How do I tell how big the index is?
Navigate to the JIRA_HOME directory and run the following (for linux):
du -h caches/
This should return something like the following:
8.0K caches/indexesV2/plugins
244K caches/indexesV2/changes
124K caches/indexesV2/comments
416K caches/indexesV2/issues
8.0K caches/indexesV2/worklogs
56K caches/indexesV2/entities/searchrequest
56K caches/indexesV2/entities/portalpage
116K caches/indexesV2/entities
920K caches/indexesV2
4.0K caches/tmp_attachments
928K caches
In this case the index is 928k.
Which part of the process consumes the most resources?
- Generally speaking the building of the Lucene Documents to index takes the largest amount of resource when indexing an issue and reading data from the database can be a very substantial part of this. This is highly influenced by what plugins are installed and how they store and index data.
- The indexing process places high demands on three resource areas:
- CPU and memory
- Database
- File system holding the Lucene files
- Any of the above areas can become a bottle neck, for example long ping times or poor response from the database, a slow file system (i.e. using a NAS). If indexing performance is a concern all these should be looked at.
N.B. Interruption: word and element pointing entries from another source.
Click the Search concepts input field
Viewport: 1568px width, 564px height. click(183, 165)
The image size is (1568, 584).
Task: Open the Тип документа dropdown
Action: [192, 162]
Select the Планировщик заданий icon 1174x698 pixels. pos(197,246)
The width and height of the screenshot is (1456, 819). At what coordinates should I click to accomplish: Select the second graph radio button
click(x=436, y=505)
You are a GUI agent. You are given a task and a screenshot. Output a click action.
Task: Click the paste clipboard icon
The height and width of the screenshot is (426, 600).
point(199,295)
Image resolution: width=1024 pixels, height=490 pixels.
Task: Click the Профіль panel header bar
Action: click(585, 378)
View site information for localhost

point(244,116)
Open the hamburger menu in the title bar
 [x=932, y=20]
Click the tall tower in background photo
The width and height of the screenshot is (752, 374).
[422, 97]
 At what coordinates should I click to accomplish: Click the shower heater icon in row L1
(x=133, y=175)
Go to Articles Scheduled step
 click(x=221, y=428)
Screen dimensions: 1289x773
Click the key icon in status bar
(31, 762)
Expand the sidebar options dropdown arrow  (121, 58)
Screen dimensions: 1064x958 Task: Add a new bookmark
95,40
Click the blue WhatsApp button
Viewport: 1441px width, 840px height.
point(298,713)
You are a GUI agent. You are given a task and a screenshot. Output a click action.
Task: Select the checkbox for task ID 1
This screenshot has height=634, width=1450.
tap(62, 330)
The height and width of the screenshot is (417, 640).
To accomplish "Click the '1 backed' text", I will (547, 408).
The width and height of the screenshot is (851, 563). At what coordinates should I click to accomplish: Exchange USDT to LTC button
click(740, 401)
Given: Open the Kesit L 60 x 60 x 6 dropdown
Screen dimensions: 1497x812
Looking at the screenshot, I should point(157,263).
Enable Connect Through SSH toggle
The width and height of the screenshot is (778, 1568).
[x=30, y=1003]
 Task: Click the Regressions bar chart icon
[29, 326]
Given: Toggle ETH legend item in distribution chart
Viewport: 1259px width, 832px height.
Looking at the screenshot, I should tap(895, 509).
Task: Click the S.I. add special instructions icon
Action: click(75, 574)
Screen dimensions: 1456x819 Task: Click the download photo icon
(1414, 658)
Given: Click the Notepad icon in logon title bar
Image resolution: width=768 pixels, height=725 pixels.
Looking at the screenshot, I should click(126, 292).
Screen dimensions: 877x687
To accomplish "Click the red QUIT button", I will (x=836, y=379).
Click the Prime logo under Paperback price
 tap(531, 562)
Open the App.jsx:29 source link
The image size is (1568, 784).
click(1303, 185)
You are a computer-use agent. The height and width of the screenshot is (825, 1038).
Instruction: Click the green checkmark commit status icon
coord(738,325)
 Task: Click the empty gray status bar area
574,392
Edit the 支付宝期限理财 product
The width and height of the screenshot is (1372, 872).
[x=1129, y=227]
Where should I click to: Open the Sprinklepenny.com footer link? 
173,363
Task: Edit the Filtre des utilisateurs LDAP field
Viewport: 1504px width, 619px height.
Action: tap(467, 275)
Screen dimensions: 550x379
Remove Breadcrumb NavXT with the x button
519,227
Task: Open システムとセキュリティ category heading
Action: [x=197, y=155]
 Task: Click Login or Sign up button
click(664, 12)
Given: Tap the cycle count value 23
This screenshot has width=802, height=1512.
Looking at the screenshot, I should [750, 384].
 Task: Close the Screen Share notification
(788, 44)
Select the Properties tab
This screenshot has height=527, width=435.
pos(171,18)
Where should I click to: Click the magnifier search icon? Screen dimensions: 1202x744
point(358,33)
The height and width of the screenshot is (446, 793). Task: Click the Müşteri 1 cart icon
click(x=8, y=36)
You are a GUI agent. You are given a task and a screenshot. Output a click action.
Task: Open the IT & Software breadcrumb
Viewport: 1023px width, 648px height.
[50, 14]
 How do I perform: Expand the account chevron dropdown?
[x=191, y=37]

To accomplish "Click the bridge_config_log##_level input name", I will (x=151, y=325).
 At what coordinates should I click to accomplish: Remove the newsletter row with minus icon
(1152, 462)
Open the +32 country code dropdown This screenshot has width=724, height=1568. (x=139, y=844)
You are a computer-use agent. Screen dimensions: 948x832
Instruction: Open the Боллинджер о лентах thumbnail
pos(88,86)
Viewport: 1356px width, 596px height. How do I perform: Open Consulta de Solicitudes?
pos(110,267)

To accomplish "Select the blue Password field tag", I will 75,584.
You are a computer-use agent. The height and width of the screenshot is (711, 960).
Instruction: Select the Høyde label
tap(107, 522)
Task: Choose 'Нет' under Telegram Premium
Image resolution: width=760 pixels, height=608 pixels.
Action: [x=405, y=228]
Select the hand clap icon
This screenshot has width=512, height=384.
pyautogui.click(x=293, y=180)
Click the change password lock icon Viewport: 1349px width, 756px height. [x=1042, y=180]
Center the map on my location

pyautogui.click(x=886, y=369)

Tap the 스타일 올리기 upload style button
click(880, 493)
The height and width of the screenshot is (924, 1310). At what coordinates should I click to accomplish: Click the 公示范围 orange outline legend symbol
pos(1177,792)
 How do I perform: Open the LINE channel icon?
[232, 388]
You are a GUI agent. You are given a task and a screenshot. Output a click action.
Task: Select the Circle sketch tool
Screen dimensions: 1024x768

- Background reindexing uses just a single thread and in theory should trundle along in the background without significant impact on the rest of JIRA. In some circumstances though it may have a significant impact. On large systems under heavy load with a high rate of issue searches then there may be some significant impact, and it may be wise to perform the re-index during a period of lower activity, e.g. in the middle of the night.
What type of contention, or locking / blocking is anticipated during reindexing?
- For background reindexing, none. JIRA will read all the issues in the system and re-build the index entries for each issue as it goes. The background reindex runs very much as if a user has just updated an issue causing it to be reindexed.
- For a foreground reindex, total. For a foreground reindex, we totally delete the old index and build it again from scratch.
- In a cluster, a background reindex will cause a small pause on secondary nodes when the full reindex is being swapped into place after being copied from the node that performed the reindex.
If I cancel the re-index, can I still use JIRA?
Lock JIRA and rebuild index - you can't stop reindex. If you restart JIRA during this process, JIRA will be not usable, index will be corrupted and you need to run reindex.
Background re-index - After you cancel a re-index all issues currently processed will be in their correct state and any not processed will be in the same state as before the re-index was started. If a re-index was not actually needed, starting and then cancelling a re-index will do no harm at all. If a configuration change means a re-index is required, then the re-index will still be required and should be allowed to run to completion at some time in the near future.